The incidence of neonatal asphyxia, mechanical ventilation, RDS, and mortality in the HDP group showed statistical differences compared with that of control group. However, after adjusting the gestational age, birth weight and maternal factors, multivariate regression analysis indicated that HDP showed no significant effects on these conditions. For the reasons, it may be associated with the fact that more attention has been paid to the HDP in clinical practice, especially the pregnant women with PE. Thus, pregnant/fetal monitoring and active interference were recommended to prevent the progression of PE (Citation20,Citation21). Our data indicated that the majority of cases (90%) received hormonal therapy to ensure the pulmonary development, which could reduce the possibility of RDS induced by preterm delivery. In addition, most HDP patients underwent cesarean section in the HDP group, which implied that effective monitoring and interferences were given to the HDP pregnant women. For those confirmed with HDP, termination of pregnancy was given immediately, with an aim to reduce the possibilities of risks after ongoing pregnancy.

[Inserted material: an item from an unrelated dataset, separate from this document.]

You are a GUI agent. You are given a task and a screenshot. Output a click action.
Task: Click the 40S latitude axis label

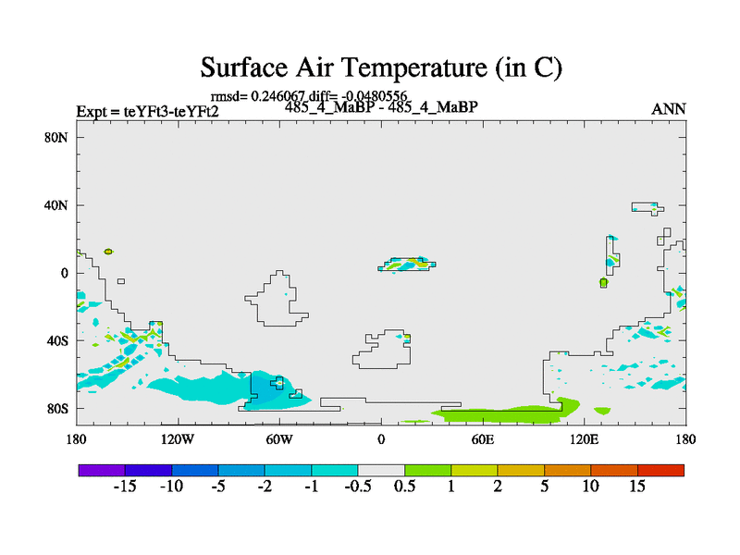[59, 340]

There are some limitations in this study. First, this is a single-centered retrospective study. Second, we did not include the treatment data of the HDP group into analysis. Third, the neonatal prognosis may be affected by different treatment regimens, which is not considered in our analysis.

Conclusions

In summary, we investigated the effects of HDP on the complications in VLBW neonates. HDP was associated with increased incidence of neonatal asphyxia, fatal distress, SGA, mechanical ventilation, RDS, NEC and mortality. Besides, eclampsia and PE were independent risk factors for SGA and NEC.

Article Highlights

  • Effects of HDP on VLBW neonates.

  • Eclampsia was a risk factor for SGA and NEC.

  • PE was a risk factor for SGA and NEC.

Author contribution

ZBQ and YCY contributed to conception and design of the study. CXJ, SHY and XWL organized the database. ZBQ performed the statistical analysis. ZBQ and CXJ wrote the first draft of the manuscript. YCY, SHY and XWL wrote sections of the manuscript. All authors contributed to manuscript revision, read, and approved the submitted version.

Disclosure statement

No potential conflict of interest was reported by the author(s).

Data availability statement

The data that support the findings of this study are available from the corresponding author upon reasonable request.

Additional information

Funding

This study was supported by the Young Talent Program of Fujian Health Bureau [No. 2019-1-16, granted to Baoquan Zhang], and Sailing Project of Fujian Medical University [No. 2020QH1194, granted to Baoquan Zhang], and the Social Developmental Induction Program of Fujian Province [No. 2019Y0058, granted to Changyi Yang].